**PROVIDED PASSAGE:**

══════════

Question: Ok I have been with my boyfriend for a year in some days now. I love him so unconditionally. We have been through a lot during this past year of our relationship, such as trusting him and I believe that's a big thing in a relationship. He says he trust me but I can't say the same back because of past issues. Yes, I want to be with him for the rest of my life and he does too but how is the question when I don't trust him. I want to rebuild my trust for him but it just get harder and harder when I try. It's like when I try to, the feelings of what he did in the past keeps coming up. We always argue all the time, it can be over anything, and I just can't seem to take the blame for my part. When we argue it's over the little things .I am so deeply in love with this man that I would do whatever to be with him for the rest of my life but we're still young. I am 19 and he is 21.We are too young to be having these problems and we aren't even married. Please help me. I start arguments, I don't know why, I don't know how but I do and that's a big problem in our relationship. When he leaves I get ma. I'm very selfish and I don't want to be that way, so I start arguments not even knowing that that's pushing him away from me. - Posted by: shwanda
Answer: Dear Shwanda, I think the reason you keep 'fighting' with your boyfriend is directly tied to you not trusting him because of past issues. Fighting is your way of getting your boyfriend to prove that he cares for you. It is like he is 'fighting' for the relationship. The problem with this is that after a while fighting is just plain exhausting. This explains why your boyfriend has reached a place where the fighting is pushing him away.


I hear that you want to stop this behavior. You want to be at a place where you can take responsibility for your part of the fighting. I understand that you really want to be able to put the past in the past and move forward. And I truly understand that it is easier to say what you want then to do it.


So, if you really truly want to keep your boyfriend, you are going to have to forgive him for what he did in the past. Learning how forgive him is a lot more difficult to do than it is to say, which is why I am going to suggest you work with a counselor. I think you have been trying to change your behavior on your own for a while. You haven't had much success doing it on your own. I think you might have more success working with a professional. A counselor will be able to help you come up with the tools and skills so you can change your behavior. ~~ Lori

  • - posted by:Marcelina Hardy
Question: Lori, I have been dating my boyfriend for almost a year long distance and everything has been wonderful so far. We have made plans to move in together and get married once I graduate from college. Lately, however, we have been having more spats and even had a huge fight the other day. We never fight. We are both exhausted from our schedules and he's been stressed from having a sick daughter lately but I feel that we should be there for each other instead of having arguments. Most of these fights come because one of us takes something the wrong way when we are talking online. What can I do to fix this? –Kaitlin - Posted by: Kaitlin
Answer: Dear Kaitlin, Sometimes people fight when they are worried about other things. Those 'other' things are not always obvious and for this reason the fighting sometimes is misdirected and misunderstood. I am wondering if that is what is going on between you and your boyfriend. It's quite possible that neither of you is aware of what the underlying issues are. So instead, the two of you fight about things, silly things, small things and inconsequential things. This makes it harder to 'talk' about what the issue or concerns really are.

══════════

**RECORD EXCERPTS:**
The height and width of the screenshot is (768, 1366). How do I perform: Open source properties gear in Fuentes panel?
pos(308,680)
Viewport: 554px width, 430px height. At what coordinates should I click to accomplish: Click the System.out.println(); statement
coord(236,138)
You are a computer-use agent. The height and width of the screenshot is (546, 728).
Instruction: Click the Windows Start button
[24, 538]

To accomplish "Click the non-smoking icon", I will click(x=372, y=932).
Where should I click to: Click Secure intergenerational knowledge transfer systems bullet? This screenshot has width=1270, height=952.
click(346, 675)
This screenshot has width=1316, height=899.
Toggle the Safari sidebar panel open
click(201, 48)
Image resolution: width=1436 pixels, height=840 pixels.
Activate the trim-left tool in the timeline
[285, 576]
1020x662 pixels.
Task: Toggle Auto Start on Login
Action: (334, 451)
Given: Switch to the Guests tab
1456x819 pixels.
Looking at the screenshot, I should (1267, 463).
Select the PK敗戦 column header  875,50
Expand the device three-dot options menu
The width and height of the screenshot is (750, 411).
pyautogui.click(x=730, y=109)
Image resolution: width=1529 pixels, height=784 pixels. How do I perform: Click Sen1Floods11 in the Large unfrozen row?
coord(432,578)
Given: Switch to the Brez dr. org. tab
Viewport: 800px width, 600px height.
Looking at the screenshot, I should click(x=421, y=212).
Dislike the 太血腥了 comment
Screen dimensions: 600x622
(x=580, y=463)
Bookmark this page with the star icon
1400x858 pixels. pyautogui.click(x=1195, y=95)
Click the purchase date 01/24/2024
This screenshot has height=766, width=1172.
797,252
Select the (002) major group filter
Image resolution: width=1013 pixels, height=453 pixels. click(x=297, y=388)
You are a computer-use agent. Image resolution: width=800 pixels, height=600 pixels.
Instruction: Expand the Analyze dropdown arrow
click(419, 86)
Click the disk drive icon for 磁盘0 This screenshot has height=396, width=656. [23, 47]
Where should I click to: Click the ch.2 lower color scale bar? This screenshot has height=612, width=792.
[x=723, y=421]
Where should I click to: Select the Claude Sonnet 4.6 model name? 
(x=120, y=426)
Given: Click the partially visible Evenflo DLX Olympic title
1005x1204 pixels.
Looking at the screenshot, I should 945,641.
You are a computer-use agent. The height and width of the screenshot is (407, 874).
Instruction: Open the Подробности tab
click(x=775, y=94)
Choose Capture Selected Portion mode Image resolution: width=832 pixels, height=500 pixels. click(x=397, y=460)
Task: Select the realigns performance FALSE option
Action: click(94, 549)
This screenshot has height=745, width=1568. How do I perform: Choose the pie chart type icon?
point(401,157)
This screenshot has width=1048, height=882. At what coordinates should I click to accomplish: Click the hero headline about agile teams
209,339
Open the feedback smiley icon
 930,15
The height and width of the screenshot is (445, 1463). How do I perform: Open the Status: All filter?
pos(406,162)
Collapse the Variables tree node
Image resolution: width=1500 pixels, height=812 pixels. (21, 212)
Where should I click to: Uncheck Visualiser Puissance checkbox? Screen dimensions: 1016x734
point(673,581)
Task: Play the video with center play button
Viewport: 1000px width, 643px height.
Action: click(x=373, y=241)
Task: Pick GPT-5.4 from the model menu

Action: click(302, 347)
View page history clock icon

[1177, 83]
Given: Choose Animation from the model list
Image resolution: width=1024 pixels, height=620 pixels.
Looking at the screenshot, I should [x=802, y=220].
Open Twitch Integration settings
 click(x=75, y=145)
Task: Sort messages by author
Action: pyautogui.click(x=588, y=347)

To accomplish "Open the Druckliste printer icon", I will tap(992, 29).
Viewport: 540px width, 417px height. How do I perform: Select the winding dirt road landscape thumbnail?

══════════

**EXERCISE INSTRUCTIONS:**
a) Judging only by the advice column, decide whether each statement below agrees with it. Answer yes or no for each, and quote the words that decide it.
(i) Shwanda says she is 19 and her boyfriend is 21.
(ii) Lori advises Shwanda to work through the problem on her own, without outside help.
(iii) Kaitlin says most of the fights begin when one of them takes something the wrong way while talking online.
b) According to the advice column, what have Kaitlin and her boyfriend planned to do once she graduates from college?
c) Set down the advice column's text exactly, taking everything from "I hear that" down to "then to do it.".

**WORKED ANSWERS:**
a)
(i) Yes: "I am 19 and he is 21."
(ii) No: "which is why I am going to suggest you work with a counselor."
(iii) Yes: "Most of these fights come because one of us takes something the wrong way when we are talking online."

b) They plan to move in together and get married.

c)
I hear that you want to stop this behavior. You want to be at a place where you can take responsibility for your part of the fighting. I understand that you really want to be able to put the past in the past and move forward. And I truly understand that it is easier to say what you want then to do it.